> **PROVIDED TEXT**:
____
2010 is a watershed year for the investors’ community in many ways. India regained the high growth rate, monsoon was plenty to spread cheer, auto sector saw huge growth, and stock market touched the same all time high of 2008. Quantitative easing in US started in 2010 and its impact will be felt only in 2011.
In the backdrop of these events, we will discuss the investment options available to the investors in the year 2011.
Investment options and trend in 2011
Based on our observation of the market, macroeconomics, and broader indices, we will take a look at the following available options in the market.
Government and Corporate Bonds
Government bonds and schemes will be, as usual, risk free and low return instruments. The corporate bonds will give a better return than Government bonds. Government will issue more bonds in 2011 to support infrastructure building. This will create another avenue for investors.
Corporates will also come up with bonds in infrastructure space and investors may use the opportunity to invest in high grade bonds to achieve healthy returns.
____
> **COLLECTED DATA**:
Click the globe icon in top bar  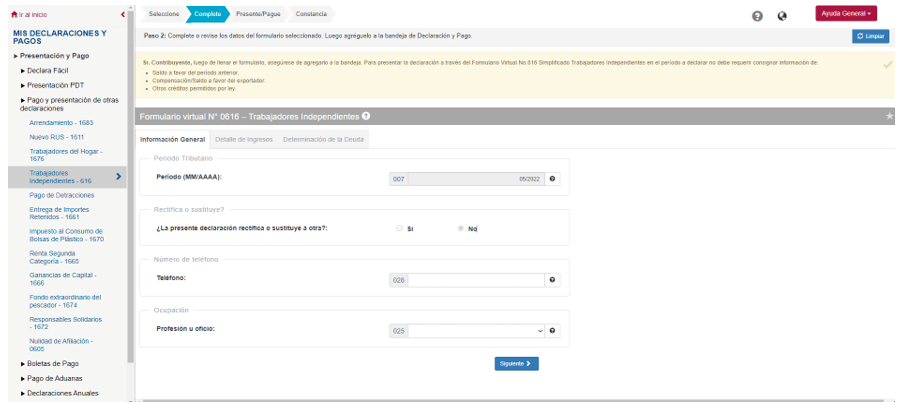(x=782, y=16)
____
> **EXERCISE INSTRUCTIONS**:
A. Please print, word for word, the part of the investment outlook text that opens with the words containing "In the backdrop" and closes with "in the market.".
B. Carry on the investment outlook text from its last sentence.

> **ANSWERS GIVEN**:
A.
In the backdrop of these events, we will discuss the investment options available to the investors in the year 2011.
Investment options and trend in 2011
Based on our observation of the market, macroeconomics, and broader indices, we will take a look at the following available options in the market.

B.
Government is toying with the idea of introducing inflation indexed bonds. If this happens, it will be good for investors to beat inflation to some extent.
Investing in equities and equity based diversified mutual fund
Stock market has experienced good run in 2010. The market is very close to the peak of 2008. It has given a return of about 17% in 2010. The year 2011 may see a buoyant market riding on the high growth and overall good global economic outlook.
There could be positive impact of quantitative easing, popularly known as QE2, by United States. The money may flow to the emerging markets. Since India doesn’t have capital flow control in place, there is high probability that the QE2 money will flow to India most among the emerging market and may create bubble.
Mutual funds have seen liquidation in the second half of the year 2010. There could be fresh buying in the coming year. The investors can invest in a well-diversified mutual fund to mitigate the risk of individual stocks. They can also look at mutual funds targeted at specific sectors mentioned below.
Sectors to watch out for:
Banking sectors: With India’s growth stabilizing to a respectable level at 9%-10%, the banking sector will perform better.
Power Sector: With the increasing growth and economy, India will need humongous power to energise its industries and infrastructure building. Moreover, the national electricity policy envisages electricity for all by 2012. This gives immense opportunity for investors to take part in power sector story.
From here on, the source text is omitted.